| GIVEN RECORDS |
"""
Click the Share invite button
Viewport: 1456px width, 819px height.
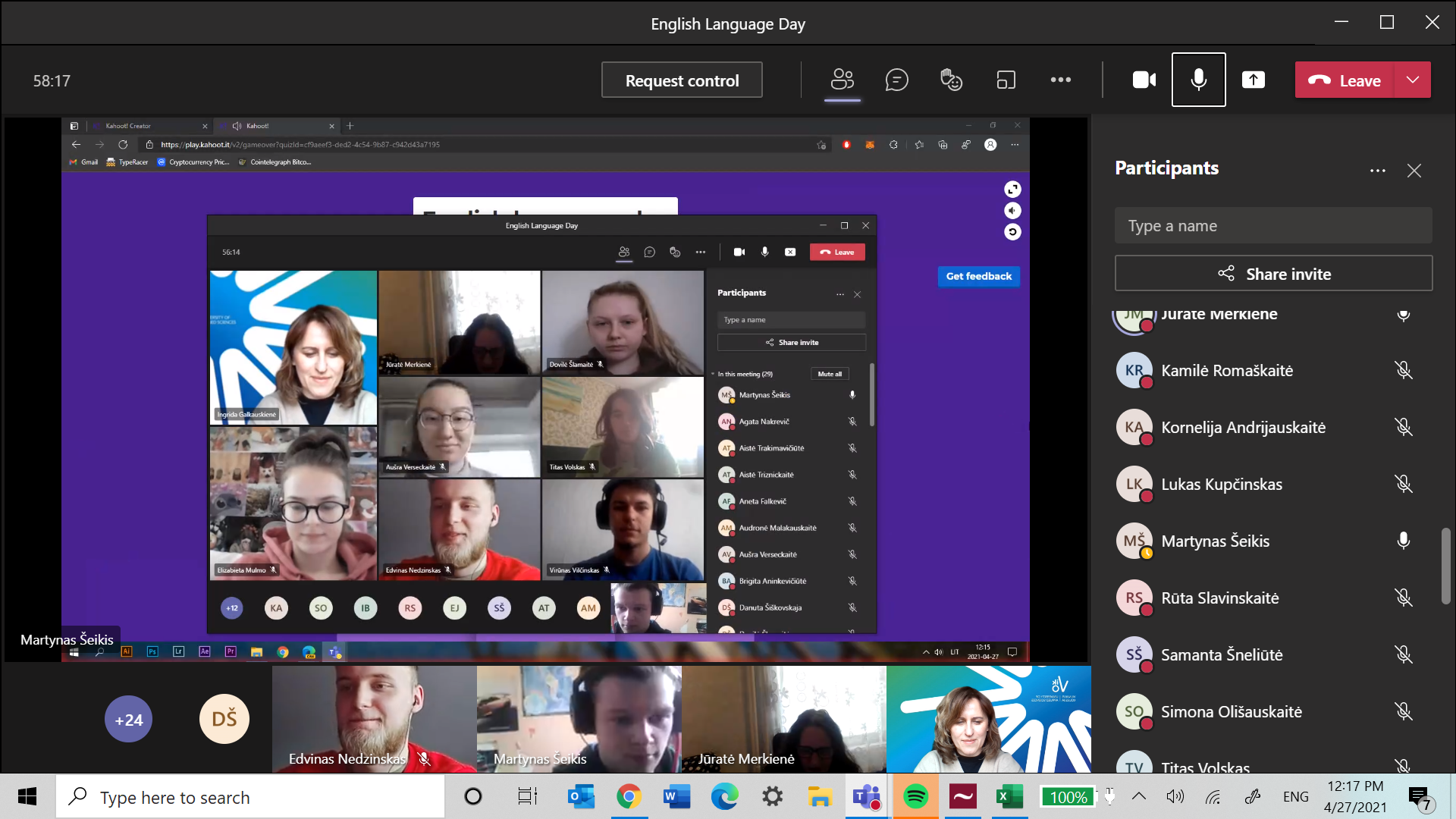coord(1272,273)
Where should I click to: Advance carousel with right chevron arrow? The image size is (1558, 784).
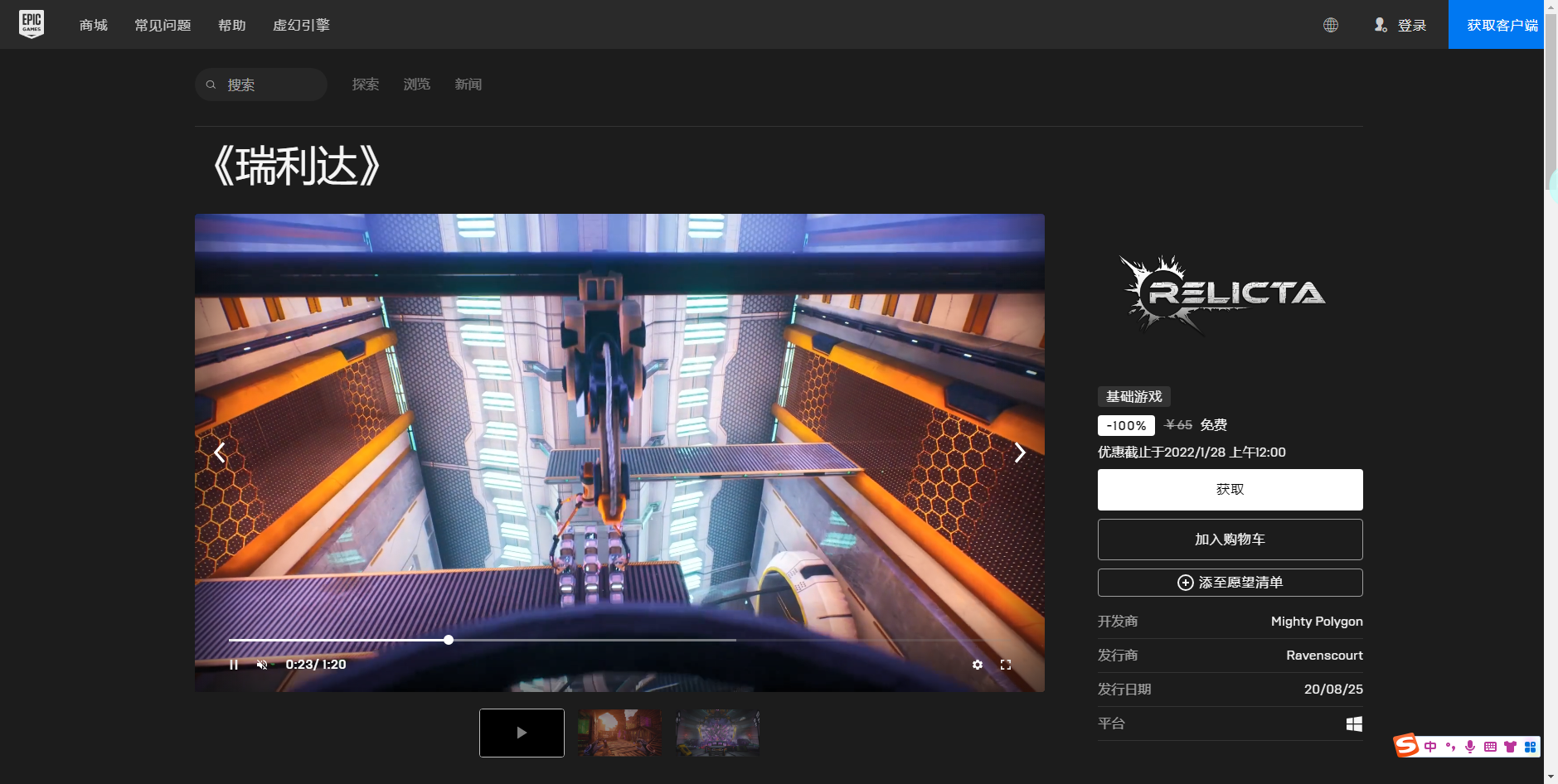point(1019,452)
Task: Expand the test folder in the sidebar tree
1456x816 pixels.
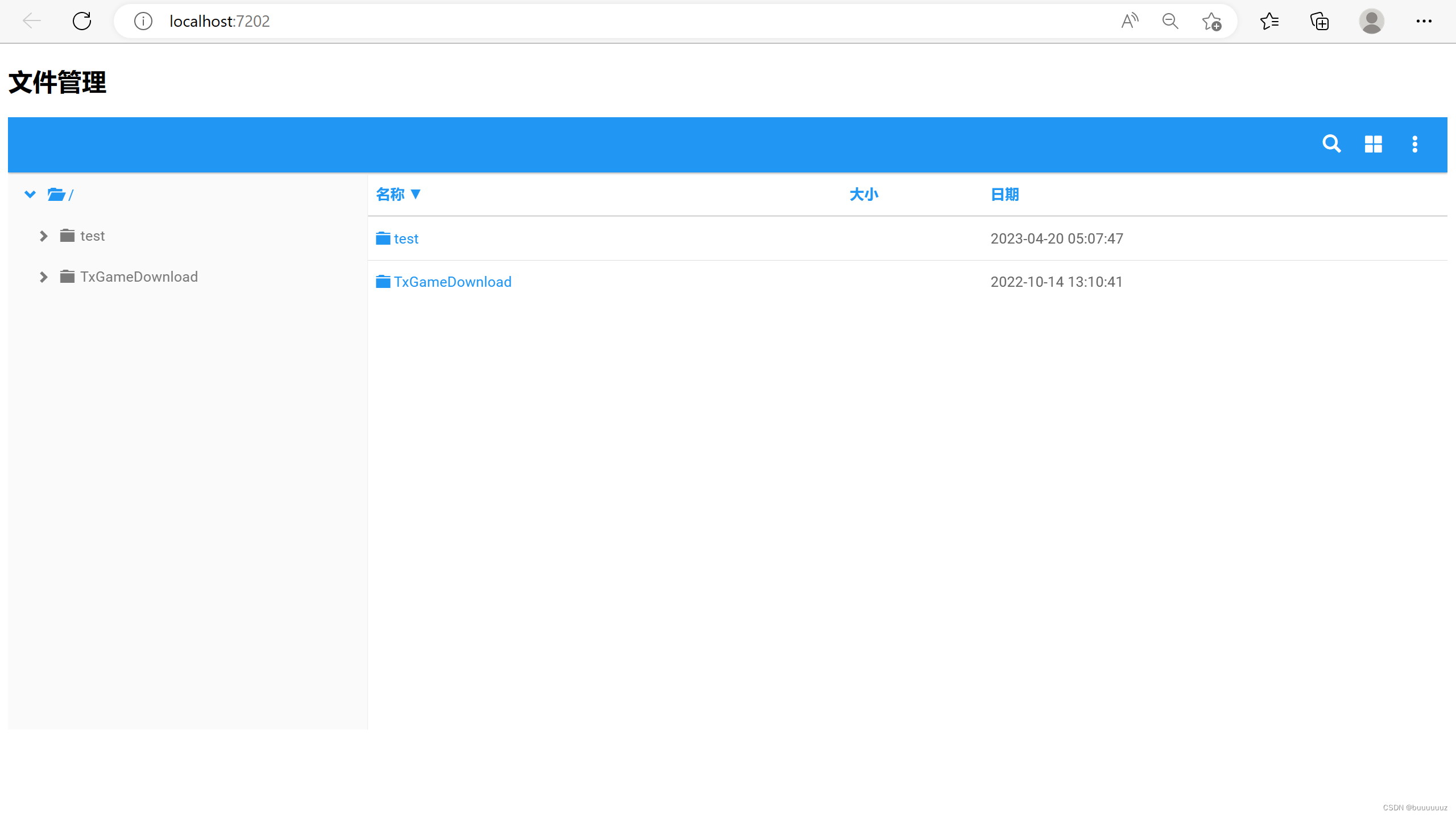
"""
| ASSIGNMENT |
All the lines above are to be given again exactly as they read, with the pictures removed.

| EXERCISE SOLUTION |
Click the Share invite button
Viewport: 1456px width, 819px height.
coord(1272,273)
Where should I click to: Advance carousel with right chevron arrow? The image size is (1558, 784).
point(1019,452)
Task: Expand the test folder in the sidebar tree
1456x816 pixels.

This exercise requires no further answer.